What is being asked :: The answer is to be an exact copy of the lines below running from the line with "Given: Select the End Range column header" down to the line with "The image size is (445, 363).", both ends included, and nothing more.

Supplied records ::
################
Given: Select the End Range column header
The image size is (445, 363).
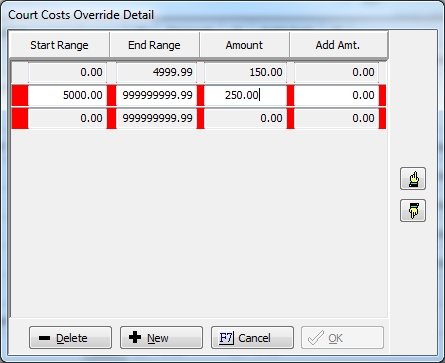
################
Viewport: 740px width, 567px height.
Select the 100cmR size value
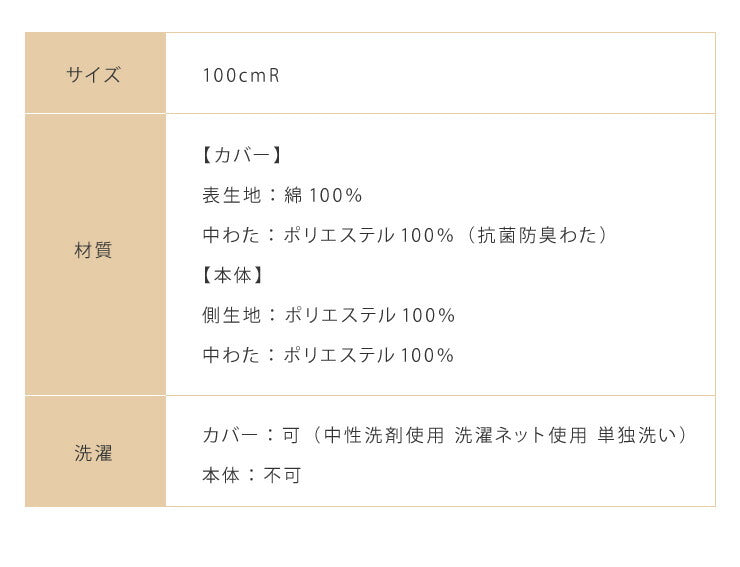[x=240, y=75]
################
Response to this task ::
Given: Select the End Range column header
The image size is (445, 363).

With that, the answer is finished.